- EXERCISE TASK -
Copy each of the following records line for line, without changing a single character.

- RECORD LIST -

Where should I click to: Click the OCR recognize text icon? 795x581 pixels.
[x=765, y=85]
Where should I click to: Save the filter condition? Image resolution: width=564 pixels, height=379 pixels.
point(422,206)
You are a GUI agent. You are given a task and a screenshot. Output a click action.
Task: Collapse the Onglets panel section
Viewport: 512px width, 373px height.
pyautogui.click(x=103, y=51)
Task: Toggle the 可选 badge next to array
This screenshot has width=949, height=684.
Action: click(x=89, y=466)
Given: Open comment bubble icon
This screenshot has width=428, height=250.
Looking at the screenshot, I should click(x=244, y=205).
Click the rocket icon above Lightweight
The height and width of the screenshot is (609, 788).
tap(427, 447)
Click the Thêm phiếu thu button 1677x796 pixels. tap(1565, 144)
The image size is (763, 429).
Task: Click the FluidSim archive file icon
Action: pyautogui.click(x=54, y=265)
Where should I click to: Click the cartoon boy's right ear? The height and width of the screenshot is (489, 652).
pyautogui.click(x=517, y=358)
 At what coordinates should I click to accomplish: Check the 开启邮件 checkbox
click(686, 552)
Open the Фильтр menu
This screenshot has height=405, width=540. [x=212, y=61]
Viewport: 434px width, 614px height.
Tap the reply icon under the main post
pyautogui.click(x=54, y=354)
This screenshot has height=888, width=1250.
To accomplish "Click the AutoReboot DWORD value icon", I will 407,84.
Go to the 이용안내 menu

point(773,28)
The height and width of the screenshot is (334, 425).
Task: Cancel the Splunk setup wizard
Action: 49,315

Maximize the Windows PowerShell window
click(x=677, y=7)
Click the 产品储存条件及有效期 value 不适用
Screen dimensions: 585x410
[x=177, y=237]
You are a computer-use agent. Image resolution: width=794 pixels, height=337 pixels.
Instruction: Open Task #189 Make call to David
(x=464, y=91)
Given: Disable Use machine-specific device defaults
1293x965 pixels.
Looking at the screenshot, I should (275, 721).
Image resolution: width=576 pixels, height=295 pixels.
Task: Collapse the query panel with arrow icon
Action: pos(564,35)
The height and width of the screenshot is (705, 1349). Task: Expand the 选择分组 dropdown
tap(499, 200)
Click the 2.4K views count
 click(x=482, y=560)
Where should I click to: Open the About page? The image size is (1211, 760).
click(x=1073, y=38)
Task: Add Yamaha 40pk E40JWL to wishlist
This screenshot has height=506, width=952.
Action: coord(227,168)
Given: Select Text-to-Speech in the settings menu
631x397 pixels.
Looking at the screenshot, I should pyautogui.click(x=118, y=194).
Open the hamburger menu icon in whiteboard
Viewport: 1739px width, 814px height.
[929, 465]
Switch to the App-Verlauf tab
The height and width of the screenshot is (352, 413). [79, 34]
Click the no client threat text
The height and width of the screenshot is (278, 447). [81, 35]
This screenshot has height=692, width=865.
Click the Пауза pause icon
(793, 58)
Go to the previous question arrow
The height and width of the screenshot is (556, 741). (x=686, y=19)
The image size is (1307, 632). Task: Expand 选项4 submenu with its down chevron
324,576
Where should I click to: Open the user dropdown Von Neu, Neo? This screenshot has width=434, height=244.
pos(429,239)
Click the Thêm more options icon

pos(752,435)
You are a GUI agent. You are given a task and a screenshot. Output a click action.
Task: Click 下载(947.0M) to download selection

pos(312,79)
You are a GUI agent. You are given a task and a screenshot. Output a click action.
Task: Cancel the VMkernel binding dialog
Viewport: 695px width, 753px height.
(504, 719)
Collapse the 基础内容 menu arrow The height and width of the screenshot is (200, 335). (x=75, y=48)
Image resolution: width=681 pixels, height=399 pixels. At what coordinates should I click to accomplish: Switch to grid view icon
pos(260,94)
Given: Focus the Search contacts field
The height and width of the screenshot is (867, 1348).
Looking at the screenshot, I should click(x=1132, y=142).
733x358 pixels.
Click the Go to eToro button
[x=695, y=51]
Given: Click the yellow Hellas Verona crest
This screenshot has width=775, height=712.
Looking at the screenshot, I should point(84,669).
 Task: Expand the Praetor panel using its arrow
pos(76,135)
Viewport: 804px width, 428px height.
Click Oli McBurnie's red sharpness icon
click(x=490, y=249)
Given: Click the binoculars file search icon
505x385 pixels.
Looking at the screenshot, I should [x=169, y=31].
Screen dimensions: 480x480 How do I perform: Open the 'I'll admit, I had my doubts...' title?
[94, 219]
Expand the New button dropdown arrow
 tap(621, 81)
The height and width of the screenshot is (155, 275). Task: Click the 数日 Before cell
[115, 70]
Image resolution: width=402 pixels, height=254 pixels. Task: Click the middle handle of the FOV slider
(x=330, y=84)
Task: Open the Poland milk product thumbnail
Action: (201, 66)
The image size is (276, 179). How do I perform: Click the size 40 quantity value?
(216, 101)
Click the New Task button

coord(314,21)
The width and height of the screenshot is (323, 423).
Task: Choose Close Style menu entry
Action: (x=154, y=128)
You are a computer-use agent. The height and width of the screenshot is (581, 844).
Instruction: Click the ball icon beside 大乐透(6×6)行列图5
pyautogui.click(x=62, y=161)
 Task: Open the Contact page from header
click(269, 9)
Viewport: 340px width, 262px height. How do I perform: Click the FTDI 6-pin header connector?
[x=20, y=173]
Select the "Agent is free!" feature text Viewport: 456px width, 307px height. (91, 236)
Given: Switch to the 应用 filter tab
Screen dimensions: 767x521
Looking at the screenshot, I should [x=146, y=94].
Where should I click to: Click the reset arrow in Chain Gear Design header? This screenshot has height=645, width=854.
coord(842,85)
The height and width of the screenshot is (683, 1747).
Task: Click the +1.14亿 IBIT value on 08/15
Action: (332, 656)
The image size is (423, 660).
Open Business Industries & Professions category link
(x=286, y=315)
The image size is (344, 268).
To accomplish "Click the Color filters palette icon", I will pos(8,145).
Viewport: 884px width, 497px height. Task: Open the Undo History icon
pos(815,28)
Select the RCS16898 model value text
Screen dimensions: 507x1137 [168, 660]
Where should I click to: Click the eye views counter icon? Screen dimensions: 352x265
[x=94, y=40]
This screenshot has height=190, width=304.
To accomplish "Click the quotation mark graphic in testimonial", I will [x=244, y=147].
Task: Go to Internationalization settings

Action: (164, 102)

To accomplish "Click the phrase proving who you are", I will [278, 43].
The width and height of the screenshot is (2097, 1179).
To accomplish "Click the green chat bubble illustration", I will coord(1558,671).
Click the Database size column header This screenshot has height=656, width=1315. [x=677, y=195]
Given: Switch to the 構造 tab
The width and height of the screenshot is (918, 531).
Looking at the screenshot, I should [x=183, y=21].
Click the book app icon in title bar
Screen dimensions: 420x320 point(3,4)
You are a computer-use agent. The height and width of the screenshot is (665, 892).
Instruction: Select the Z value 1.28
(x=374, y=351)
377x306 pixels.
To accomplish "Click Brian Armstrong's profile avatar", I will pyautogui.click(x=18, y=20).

- WRITTEN ANSWER -
Where should I click to: Click the OCR recognize text icon? 795x581 pixels.
[x=765, y=85]
Where should I click to: Save the filter condition? Image resolution: width=564 pixels, height=379 pixels.
point(422,206)
You are a GUI agent. You are given a task and a screenshot. Output a click action.
Task: Collapse the Onglets panel section
Viewport: 512px width, 373px height.
pyautogui.click(x=103, y=51)
Task: Toggle the 可选 badge next to array
This screenshot has width=949, height=684.
Action: click(x=89, y=466)
Given: Open comment bubble icon
This screenshot has width=428, height=250.
Looking at the screenshot, I should click(x=244, y=205).
Click the rocket icon above Lightweight
The height and width of the screenshot is (609, 788).
tap(427, 447)
Click the Thêm phiếu thu button 1677x796 pixels. tap(1565, 144)
The image size is (763, 429).
Task: Click the FluidSim archive file icon
Action: pyautogui.click(x=54, y=265)
Where should I click to: Click the cartoon boy's right ear? The height and width of the screenshot is (489, 652).
pyautogui.click(x=517, y=358)
 At what coordinates should I click to accomplish: Check the 开启邮件 checkbox
click(686, 552)
Open the Фильтр menu
This screenshot has height=405, width=540. [x=212, y=61]
Viewport: 434px width, 614px height.
Tap the reply icon under the main post
pyautogui.click(x=54, y=354)
This screenshot has height=888, width=1250.
To accomplish "Click the AutoReboot DWORD value icon", I will 407,84.
Go to the 이용안내 menu

point(773,28)
The height and width of the screenshot is (334, 425).
Task: Cancel the Splunk setup wizard
Action: 49,315

Maximize the Windows PowerShell window
click(x=677, y=7)
Click the 产品储存条件及有效期 value 不适用
Screen dimensions: 585x410
[x=177, y=237]
You are a computer-use agent. Image resolution: width=794 pixels, height=337 pixels.
Instruction: Open Task #189 Make call to David
(x=464, y=91)
Given: Disable Use machine-specific device defaults
1293x965 pixels.
Looking at the screenshot, I should (275, 721).
Image resolution: width=576 pixels, height=295 pixels.
Task: Collapse the query panel with arrow icon
Action: pos(564,35)
The height and width of the screenshot is (705, 1349). Task: Expand the 选择分组 dropdown
tap(499, 200)
Click the 2.4K views count
 click(x=482, y=560)
Where should I click to: Open the About page? The image size is (1211, 760).
click(x=1073, y=38)
Task: Add Yamaha 40pk E40JWL to wishlist
This screenshot has height=506, width=952.
Action: coord(227,168)
Given: Select Text-to-Speech in the settings menu
631x397 pixels.
Looking at the screenshot, I should pyautogui.click(x=118, y=194).
Open the hamburger menu icon in whiteboard
Viewport: 1739px width, 814px height.
[929, 465]
Switch to the App-Verlauf tab
The height and width of the screenshot is (352, 413). [79, 34]
Click the no client threat text
The height and width of the screenshot is (278, 447). [81, 35]
This screenshot has height=692, width=865.
Click the Пауза pause icon
(793, 58)
Go to the previous question arrow
The height and width of the screenshot is (556, 741). (x=686, y=19)
The image size is (1307, 632). Task: Expand 选项4 submenu with its down chevron
324,576
Where should I click to: Open the user dropdown Von Neu, Neo? This screenshot has width=434, height=244.
pos(429,239)
Click the Thêm more options icon

pos(752,435)
You are a GUI agent. You are given a task and a screenshot. Output a click action.
Task: Click 下载(947.0M) to download selection

pos(312,79)
You are a GUI agent. You are given a task and a screenshot. Output a click action.
Task: Cancel the VMkernel binding dialog
Viewport: 695px width, 753px height.
(504, 719)
Collapse the 基础内容 menu arrow The height and width of the screenshot is (200, 335). (x=75, y=48)
Image resolution: width=681 pixels, height=399 pixels. At what coordinates should I click to accomplish: Switch to grid view icon
pos(260,94)
Given: Focus the Search contacts field
The height and width of the screenshot is (867, 1348).
Looking at the screenshot, I should click(x=1132, y=142).
733x358 pixels.
Click the Go to eToro button
[x=695, y=51]
Given: Click the yellow Hellas Verona crest
This screenshot has width=775, height=712.
Looking at the screenshot, I should point(84,669).
 Task: Expand the Praetor panel using its arrow
pos(76,135)
Viewport: 804px width, 428px height.
Click Oli McBurnie's red sharpness icon
click(x=490, y=249)
Given: Click the binoculars file search icon
505x385 pixels.
Looking at the screenshot, I should [x=169, y=31].
Screen dimensions: 480x480 How do I perform: Open the 'I'll admit, I had my doubts...' title?
[94, 219]
Expand the New button dropdown arrow
 tap(621, 81)
The height and width of the screenshot is (155, 275). Task: Click the 数日 Before cell
[115, 70]
Image resolution: width=402 pixels, height=254 pixels. Task: Click the middle handle of the FOV slider
(x=330, y=84)
Task: Open the Poland milk product thumbnail
Action: (201, 66)
The image size is (276, 179). How do I perform: Click the size 40 quantity value?
(216, 101)
Click the New Task button

coord(314,21)
The width and height of the screenshot is (323, 423).
Task: Choose Close Style menu entry
Action: (x=154, y=128)
You are a computer-use agent. The height and width of the screenshot is (581, 844).
Instruction: Click the ball icon beside 大乐透(6×6)行列图5
pyautogui.click(x=62, y=161)
 Task: Open the Contact page from header
click(269, 9)
Viewport: 340px width, 262px height. How do I perform: Click the FTDI 6-pin header connector?
[x=20, y=173]
Select the "Agent is free!" feature text Viewport: 456px width, 307px height. (91, 236)
Given: Switch to the 应用 filter tab
Screen dimensions: 767x521
Looking at the screenshot, I should [x=146, y=94].
Where should I click to: Click the reset arrow in Chain Gear Design header? This screenshot has height=645, width=854.
coord(842,85)
The height and width of the screenshot is (683, 1747).
Task: Click the +1.14亿 IBIT value on 08/15
Action: (332, 656)
The image size is (423, 660).
Open Business Industries & Professions category link
(x=286, y=315)
The image size is (344, 268).
To accomplish "Click the Color filters palette icon", I will pos(8,145).
Viewport: 884px width, 497px height. Task: Open the Undo History icon
pos(815,28)
Select the RCS16898 model value text
Screen dimensions: 507x1137 [168, 660]
Where should I click to: Click the eye views counter icon? Screen dimensions: 352x265
[x=94, y=40]
This screenshot has height=190, width=304.
To accomplish "Click the quotation mark graphic in testimonial", I will [x=244, y=147].
Task: Go to Internationalization settings

Action: (164, 102)

To accomplish "Click the phrase proving who you are", I will [278, 43].
The width and height of the screenshot is (2097, 1179).
To accomplish "Click the green chat bubble illustration", I will coord(1558,671).
Click the Database size column header This screenshot has height=656, width=1315. [x=677, y=195]
Given: Switch to the 構造 tab
The width and height of the screenshot is (918, 531).
Looking at the screenshot, I should [x=183, y=21].
Click the book app icon in title bar
Screen dimensions: 420x320 point(3,4)
You are a computer-use agent. The height and width of the screenshot is (665, 892).
Instruction: Select the Z value 1.28
(x=374, y=351)
377x306 pixels.
To accomplish "Click Brian Armstrong's profile avatar", I will pyautogui.click(x=18, y=20).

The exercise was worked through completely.